:: Short exercise ::
Copy out, word for word, the lines from the one containing "Viewport: 1280px width, 720px height." through the one containing "I will point(130,544).", including both of those lines.

━━ Available data ━━

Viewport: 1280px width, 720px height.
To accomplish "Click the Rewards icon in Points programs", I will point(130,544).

━━━
━━ Available data ━━

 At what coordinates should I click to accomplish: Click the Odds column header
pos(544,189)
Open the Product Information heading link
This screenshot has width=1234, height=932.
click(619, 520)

━━━

:: Exercise answer ::
Viewport: 1280px width, 720px height.
To accomplish "Click the Rewards icon in Points programs", I will point(130,544).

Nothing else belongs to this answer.